Thank you I really don't get a lot of joint pain more aches than anything unless it's a flare of course, only had the hand problem the once so far but happy to check anything out that could help
Just to let you know, I have been on Pred. since 2012 and only just managing to get below 10mgs. I have tried both Methotrexate and Leflunomide. The former made most of my hair come out and made it go curly (which I like!) and didn't help the PMR at all. The latter made my blood pressure shoot up and didn't help at all either. There is very little evidence around these drugs for PMR and they are very strong drugs themselves. It seems that Pred. may not be as bad as these doctors are thinking anyway- they don't seem to be keeping up with new research.
I have been the subject of scaremongering from Rheumy's. When I listened to them I had flare after flare and ended up taking more Pred. than I would have otherwise. Now I know better......
Personally I think the fuss made about cumulative dose is also over-egged! I have a cumulative dose of over 20g, absolutely nothing untoward to be identified.
Me? No, PMR, been on pred for over 8 years - no sign of cataracts. If I had cataracts i would be able to get rid of my specs!!! A dream come true I have dry eyes due to the PMR - so contacts are a no-go
Lol ... I'm not sure if my nerves would stand someone galloping towards me with a scalpel in their hand.. especially if I'm awake... wonder if they can do it under General?? Would rather keep to my glasses lol
suszannah. The cataracts op is quick, painless and marvellous. Local anaesthestic given.You won't even see the surgeon, as he works from behind your head. My dr even provided a nurse to hold my hand throughout, and to ensure you stay still. 20 mins and done. Everything looks wonderful when you're healed. Just remember to do exactly as they say, and take the drops! I wear specs for close-up, but not distance.
It can be done under General, but getting a bed is another matter.You'll be just fine.
I have been taking methotrexate 12 months, now down alternating days 2 and 1 mg pred after 5years of pmr.
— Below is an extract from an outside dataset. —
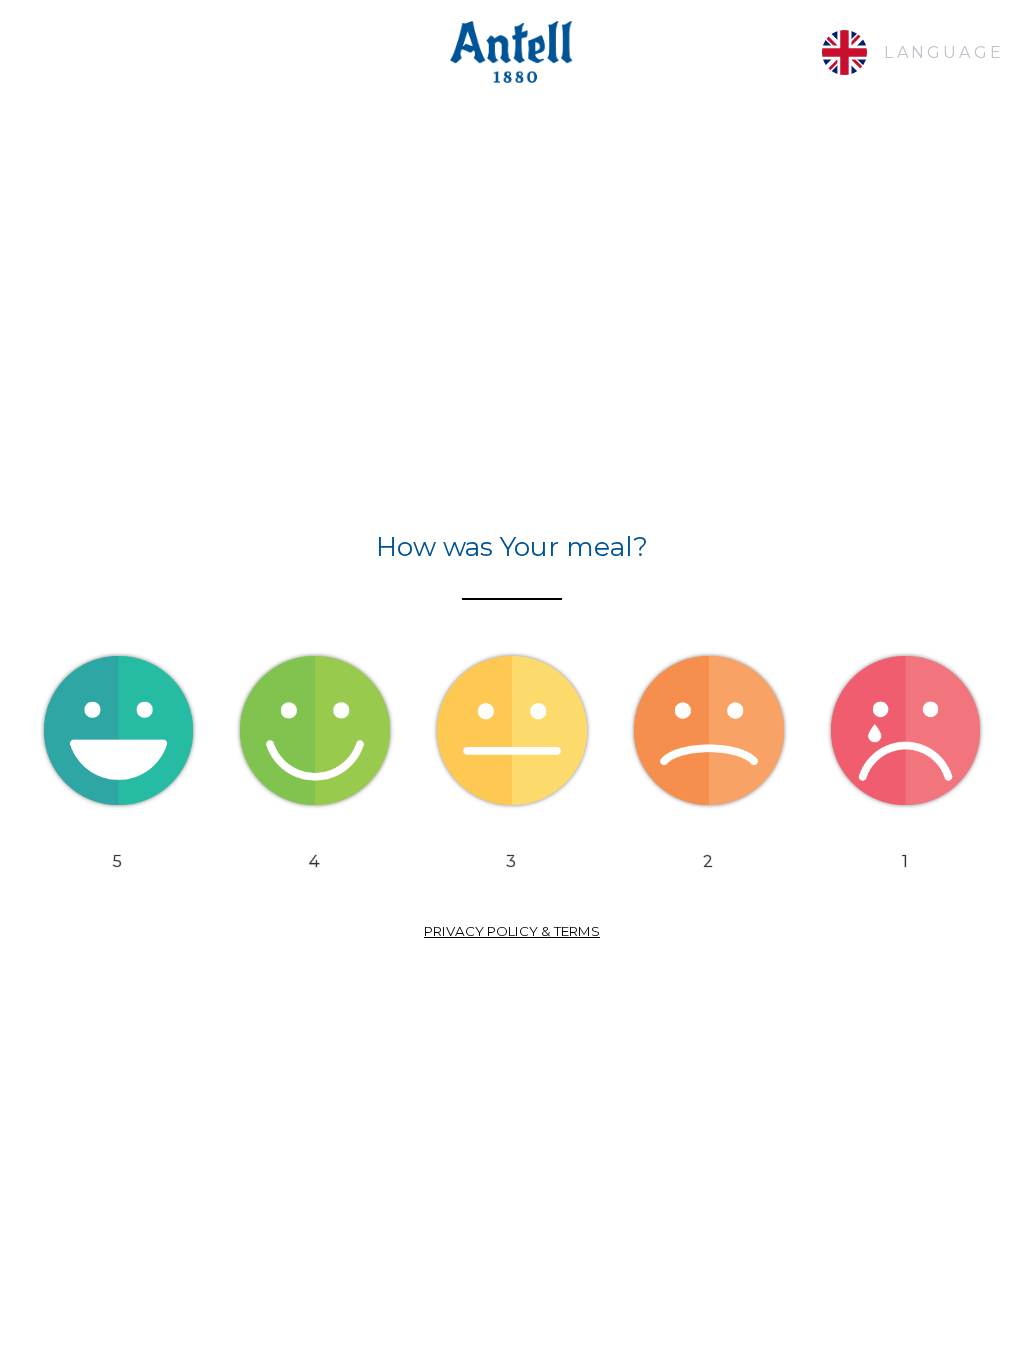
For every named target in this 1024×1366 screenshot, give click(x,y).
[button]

No side effects but now it looks like I have Carple tunnel syndrome in both hands, waiting appointment for tests
Thank you for reply Zampalion, I have GCA and PMR I'm hoping I can stay with pred a little longer and see what happens if and when I get back to 12mg after flare, just hope they don't put too much pressure on me tomorrow sorry to hear about the Carpal Tunnel problem which meds will they use for that?
Thanks for your reply it seems that soon as get of one medication, another problem services Waiting for an hospital appointment to confirm carpal syndrome, if diagnosis is correct, but with current NHS crisis could be a long wait if confirmed a steroid injection is thenext step
I had a steroid injection into my shoulder last week, had it done at GP's made a huge difference... fell down stairs again in November ...... good luck hope it's not too long to get sorted
H Suszannah,
I don't have PMR/ GCA but do have a version of Ankylosing Spondylitis which presented with PMR/GCA like features including a thoracic aortic aneurysm.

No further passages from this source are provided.